**Dataset records**

* * * * * * * * *

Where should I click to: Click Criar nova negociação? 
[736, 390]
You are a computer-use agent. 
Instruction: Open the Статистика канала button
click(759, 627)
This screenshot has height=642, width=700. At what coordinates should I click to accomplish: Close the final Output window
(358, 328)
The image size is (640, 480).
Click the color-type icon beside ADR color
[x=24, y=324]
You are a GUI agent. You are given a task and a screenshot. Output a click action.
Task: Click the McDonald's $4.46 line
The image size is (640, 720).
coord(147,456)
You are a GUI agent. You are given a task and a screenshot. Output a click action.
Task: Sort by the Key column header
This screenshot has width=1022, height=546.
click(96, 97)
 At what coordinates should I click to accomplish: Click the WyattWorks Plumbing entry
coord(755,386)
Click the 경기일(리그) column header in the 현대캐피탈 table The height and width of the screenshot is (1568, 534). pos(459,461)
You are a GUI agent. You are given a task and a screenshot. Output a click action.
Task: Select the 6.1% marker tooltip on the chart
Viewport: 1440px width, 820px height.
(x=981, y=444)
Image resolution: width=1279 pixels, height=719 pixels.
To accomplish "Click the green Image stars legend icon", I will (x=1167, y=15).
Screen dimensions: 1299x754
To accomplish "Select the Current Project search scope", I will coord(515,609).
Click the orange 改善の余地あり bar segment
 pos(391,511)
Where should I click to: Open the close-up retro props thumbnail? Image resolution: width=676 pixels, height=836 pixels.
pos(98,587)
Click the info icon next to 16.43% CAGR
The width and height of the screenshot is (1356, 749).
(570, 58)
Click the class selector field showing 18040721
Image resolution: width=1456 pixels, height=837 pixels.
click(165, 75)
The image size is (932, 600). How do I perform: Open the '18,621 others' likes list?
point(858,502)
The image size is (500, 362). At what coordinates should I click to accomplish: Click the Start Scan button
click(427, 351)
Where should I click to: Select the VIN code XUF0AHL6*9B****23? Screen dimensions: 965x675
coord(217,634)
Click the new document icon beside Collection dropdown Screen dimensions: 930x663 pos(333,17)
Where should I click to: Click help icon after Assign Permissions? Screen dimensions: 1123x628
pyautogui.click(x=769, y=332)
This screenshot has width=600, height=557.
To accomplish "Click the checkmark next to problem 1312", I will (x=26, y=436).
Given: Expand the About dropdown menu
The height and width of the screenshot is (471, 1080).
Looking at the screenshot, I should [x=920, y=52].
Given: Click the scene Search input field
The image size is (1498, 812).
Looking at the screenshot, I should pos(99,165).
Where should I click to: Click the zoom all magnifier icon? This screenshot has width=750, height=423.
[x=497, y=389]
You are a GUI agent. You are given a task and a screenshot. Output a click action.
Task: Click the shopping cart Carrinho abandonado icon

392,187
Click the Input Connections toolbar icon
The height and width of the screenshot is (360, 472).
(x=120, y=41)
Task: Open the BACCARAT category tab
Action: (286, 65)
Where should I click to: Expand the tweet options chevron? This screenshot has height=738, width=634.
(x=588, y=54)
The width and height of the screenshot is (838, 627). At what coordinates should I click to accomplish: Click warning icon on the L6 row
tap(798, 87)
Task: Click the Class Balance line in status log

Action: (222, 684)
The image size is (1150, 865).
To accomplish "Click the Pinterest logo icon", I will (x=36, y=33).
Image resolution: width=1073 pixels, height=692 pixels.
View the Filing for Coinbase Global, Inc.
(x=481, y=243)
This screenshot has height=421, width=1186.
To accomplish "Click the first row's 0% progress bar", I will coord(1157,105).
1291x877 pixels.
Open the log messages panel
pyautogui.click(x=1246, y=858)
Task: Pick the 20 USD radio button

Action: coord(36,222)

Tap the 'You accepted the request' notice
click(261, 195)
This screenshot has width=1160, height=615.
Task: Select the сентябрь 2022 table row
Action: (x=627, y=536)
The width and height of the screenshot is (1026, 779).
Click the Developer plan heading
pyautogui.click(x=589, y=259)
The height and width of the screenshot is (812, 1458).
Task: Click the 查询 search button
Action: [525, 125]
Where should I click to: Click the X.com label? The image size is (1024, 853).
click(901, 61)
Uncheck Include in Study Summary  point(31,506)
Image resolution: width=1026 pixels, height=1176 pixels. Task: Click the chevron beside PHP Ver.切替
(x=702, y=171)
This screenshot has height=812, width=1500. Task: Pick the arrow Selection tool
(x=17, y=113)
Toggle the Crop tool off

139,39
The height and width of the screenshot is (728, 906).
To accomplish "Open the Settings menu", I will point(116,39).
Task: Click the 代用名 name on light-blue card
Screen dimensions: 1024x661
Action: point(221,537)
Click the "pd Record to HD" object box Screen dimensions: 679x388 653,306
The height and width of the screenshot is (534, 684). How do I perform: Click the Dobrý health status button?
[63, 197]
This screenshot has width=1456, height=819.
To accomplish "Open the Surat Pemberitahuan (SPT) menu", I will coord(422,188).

* * * * * * * * *

**Task directions**
Print the data above again, with nothing altered and nothing left out.

**Answer to this problem**
Where should I click to: Click Criar nova negociação? 
[736, 390]
You are a computer-use agent. 
Instruction: Open the Статистика канала button
click(759, 627)
This screenshot has height=642, width=700. At what coordinates should I click to accomplish: Close the final Output window
(358, 328)
The image size is (640, 480).
Click the color-type icon beside ADR color
[x=24, y=324]
You are a GUI agent. You are given a task and a screenshot. Output a click action.
Task: Click the McDonald's $4.46 line
The image size is (640, 720).
coord(147,456)
You are a GUI agent. You are given a task and a screenshot. Output a click action.
Task: Sort by the Key column header
This screenshot has width=1022, height=546.
click(96, 97)
 At what coordinates should I click to accomplish: Click the WyattWorks Plumbing entry
coord(755,386)
Click the 경기일(리그) column header in the 현대캐피탈 table The height and width of the screenshot is (1568, 534). pos(459,461)
You are a GUI agent. You are given a task and a screenshot. Output a click action.
Task: Select the 6.1% marker tooltip on the chart
Viewport: 1440px width, 820px height.
(x=981, y=444)
Image resolution: width=1279 pixels, height=719 pixels.
To accomplish "Click the green Image stars legend icon", I will (x=1167, y=15).
Screen dimensions: 1299x754
To accomplish "Select the Current Project search scope", I will coord(515,609).
Click the orange 改善の余地あり bar segment
 pos(391,511)
Where should I click to: Open the close-up retro props thumbnail? Image resolution: width=676 pixels, height=836 pixels.
pos(98,587)
Click the info icon next to 16.43% CAGR
The width and height of the screenshot is (1356, 749).
(570, 58)
Click the class selector field showing 18040721
Image resolution: width=1456 pixels, height=837 pixels.
click(165, 75)
The image size is (932, 600). How do I perform: Open the '18,621 others' likes list?
point(858,502)
The image size is (500, 362). At what coordinates should I click to accomplish: Click the Start Scan button
click(427, 351)
Where should I click to: Select the VIN code XUF0AHL6*9B****23? Screen dimensions: 965x675
coord(217,634)
Click the new document icon beside Collection dropdown Screen dimensions: 930x663 pos(333,17)
Where should I click to: Click help icon after Assign Permissions? Screen dimensions: 1123x628
pyautogui.click(x=769, y=332)
This screenshot has width=600, height=557.
To accomplish "Click the checkmark next to problem 1312", I will (x=26, y=436).
Given: Expand the About dropdown menu
The height and width of the screenshot is (471, 1080).
Looking at the screenshot, I should [x=920, y=52].
Given: Click the scene Search input field
The image size is (1498, 812).
Looking at the screenshot, I should pos(99,165).
Where should I click to: Click the zoom all magnifier icon? This screenshot has width=750, height=423.
[x=497, y=389]
You are a GUI agent. You are given a task and a screenshot. Output a click action.
Task: Click the shopping cart Carrinho abandonado icon

392,187
Click the Input Connections toolbar icon
The height and width of the screenshot is (360, 472).
(x=120, y=41)
Task: Open the BACCARAT category tab
Action: (286, 65)
Where should I click to: Expand the tweet options chevron? This screenshot has height=738, width=634.
(x=588, y=54)
The width and height of the screenshot is (838, 627). At what coordinates should I click to accomplish: Click warning icon on the L6 row
tap(798, 87)
Task: Click the Class Balance line in status log

Action: (222, 684)
The image size is (1150, 865).
To accomplish "Click the Pinterest logo icon", I will (x=36, y=33).
Image resolution: width=1073 pixels, height=692 pixels.
View the Filing for Coinbase Global, Inc.
(x=481, y=243)
This screenshot has height=421, width=1186.
To accomplish "Click the first row's 0% progress bar", I will coord(1157,105).
1291x877 pixels.
Open the log messages panel
pyautogui.click(x=1246, y=858)
Task: Pick the 20 USD radio button

Action: coord(36,222)

Tap the 'You accepted the request' notice
click(261, 195)
This screenshot has width=1160, height=615.
Task: Select the сентябрь 2022 table row
Action: (x=627, y=536)
The width and height of the screenshot is (1026, 779).
Click the Developer plan heading
pyautogui.click(x=589, y=259)
The height and width of the screenshot is (812, 1458).
Task: Click the 查询 search button
Action: [525, 125]
Where should I click to: Click the X.com label? The image size is (1024, 853).
click(901, 61)
Uncheck Include in Study Summary  point(31,506)
Image resolution: width=1026 pixels, height=1176 pixels. Task: Click the chevron beside PHP Ver.切替
(x=702, y=171)
This screenshot has height=812, width=1500. Task: Pick the arrow Selection tool
(x=17, y=113)
Toggle the Crop tool off

139,39
The height and width of the screenshot is (728, 906).
To accomplish "Open the Settings menu", I will point(116,39).
Task: Click the 代用名 name on light-blue card
Screen dimensions: 1024x661
Action: point(221,537)
Click the "pd Record to HD" object box Screen dimensions: 679x388 653,306
The height and width of the screenshot is (534, 684). How do I perform: Click the Dobrý health status button?
[63, 197]
This screenshot has width=1456, height=819.
To accomplish "Open the Surat Pemberitahuan (SPT) menu", I will coord(422,188).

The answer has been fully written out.